The hair rose on her nape; her husband's ghost returned to harass her—though it was Nicholas's face that she saw in the shadows. "Stayed on where, Sir Richard?"
"Why, here at Faulkhurst. Where else would I mean?"
"You're mistaken, Sir Richard. William Bayard hadn't set foot in Faulkhurst in a very long time."
"I'm afraid the mistake is yours, my dear." The earl's frown deepened, defending an undeserving friend with his precise diction. "William left Normandy to come here, just before the pestilence."
The ground tilted madly beneath her feet. "But he couldn't have. That would mean that he—"

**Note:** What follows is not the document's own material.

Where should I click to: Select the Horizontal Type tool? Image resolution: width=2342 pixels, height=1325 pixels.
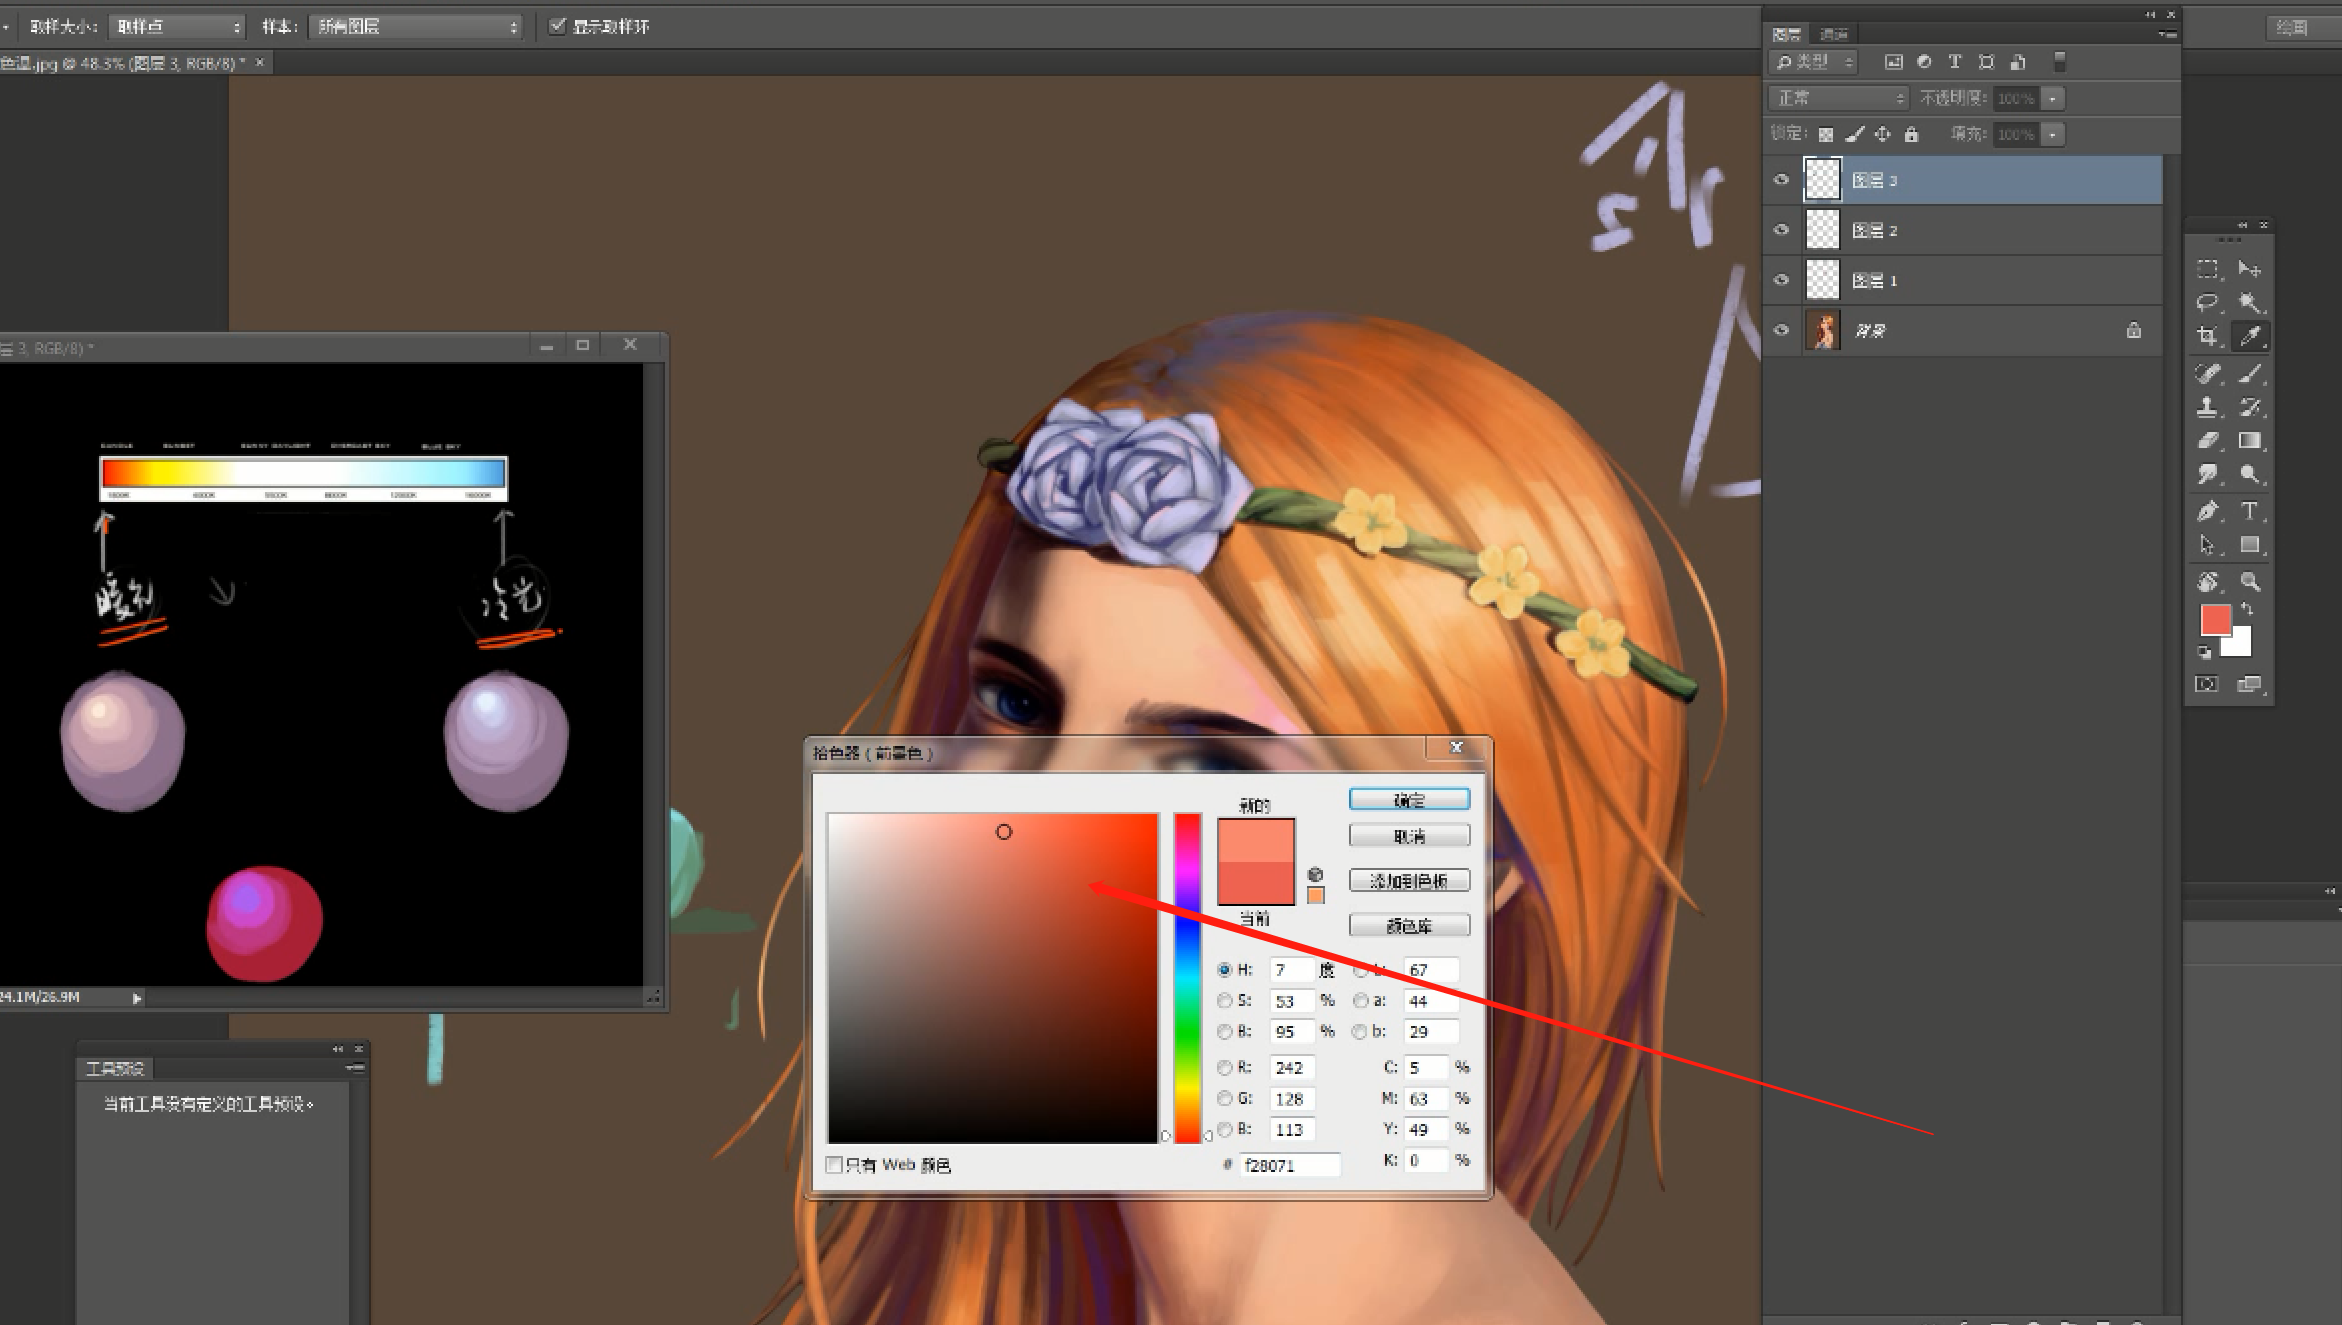point(2250,511)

"I beg your indulgence, my lady, but I saw William myself in that time."
"Then he must not have stayed long." He couldn't have. He'd have sent for her.
"I had messages from him regularly—word of his losses, the state of his own heath, his condolences, and prayers. Until the messages stopped altogether."
She didn't know what to think next. It was like putting a razor-sharp puzzle together, trying not to slice her fingers. "When was that?"